Principle (b): purpose limitation
We have clearly identified our purposes for processing and inform data subjects what those purposes are via the privacy information we provide on our service specific privacy notices. We will not process personal data for purposes incompatible with the original purpose it was collected for.
When we share special category data, sensitive data or criminal offence data with another controller or processor, we will ensure that there is an appropriate lawful basis and that there is an appropriate data sharing/processing agreement where necessary.
Principle (c): data minimisation
We only collect special category and criminal offence data necessary and proportionate for our specified purposes. We will delete data that is not relevant to the purposes and any data that is no longer required in accordance with the Council Retention & Disposal Schedule.
Principle (d): accuracy
The data we hold will be accurate and, where necessary, kept up to date. Where we become aware that personal data is inaccurate or out of date, having regard to the purpose for which it is being processed, we will take every reasonable step to make sure that data is erased or rectified without delay.
If we decide not to either erase or rectify it, for example because the lawful basis we rely on to process the data means these rights do not apply, we will document our decision.
Challenges to the accuracy of data and rights to rectification are overseen by the small corporate data protection team to ensure they are dealt with in accordance with the legislation and Information Commissioner’s Office guidance.
Principle (e): storage limitation
The Council retains special category and criminal offence data for no longer than is necessary for the purposes for which the personal data is processed, and in accordance with the Council Retention & Disposal Schedule.
The retention periods for data are based on our legal obligations and the necessity of its retention for our business needs. At the end of the retention period, information is reviewed (including consideration of any historical value/public interest for archiving purposes) and disposed of if no longer required.

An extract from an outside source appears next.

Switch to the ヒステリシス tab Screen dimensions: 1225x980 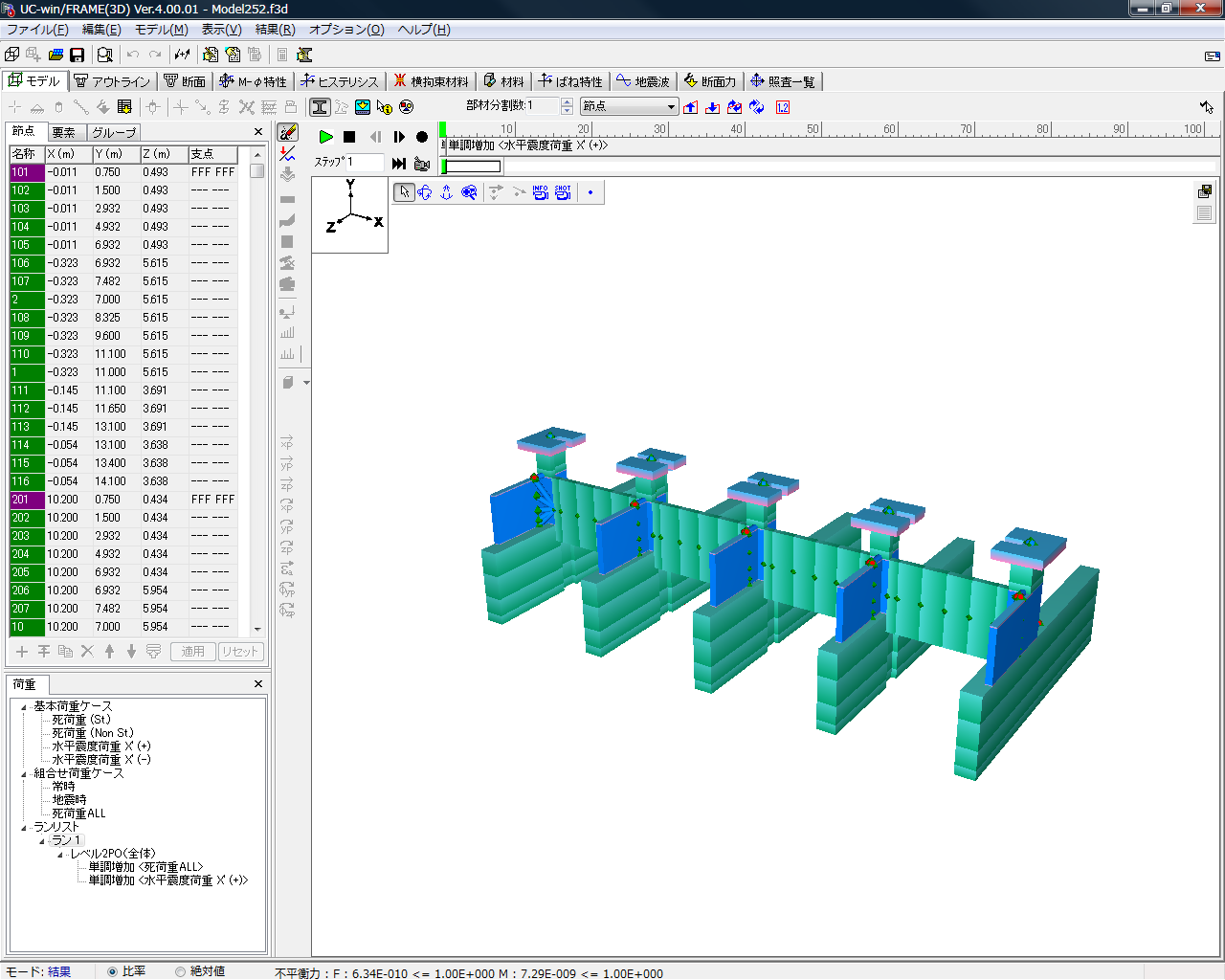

Principle (f): integrity and confidentiality
An IT Security Policy and Data Protection Policy are in place. We have put in place appropriate technical, physical and managerial procedures to safeguard and secure the information we collect about individuals.
We have strict security standards, and all our employees who process personal data receive regular training about how to keep information safe. We limit access to your personal information to those who have a business or legal need to access it.
Our electronic systems and physical storage have appropriate access controls applied.
Personal data is retained and disposed of in line with the Council Retention & Disposal Schedule. When disposing of information, the Council makes sure this is carried out securely.
This policy will be retained for the duration of our processing and for a minimum of 6 months after processing ceases.
This policy will be periodically reviewed and updated.
We process special category data in other instances where it is not a requirement to keep an Appropriate Policy Document. Our processing of such data respects the rights and interests of the data subjects. We provide clear and transparent information about why we process personal data including our lawful basis for processing in our service specific privacy notices.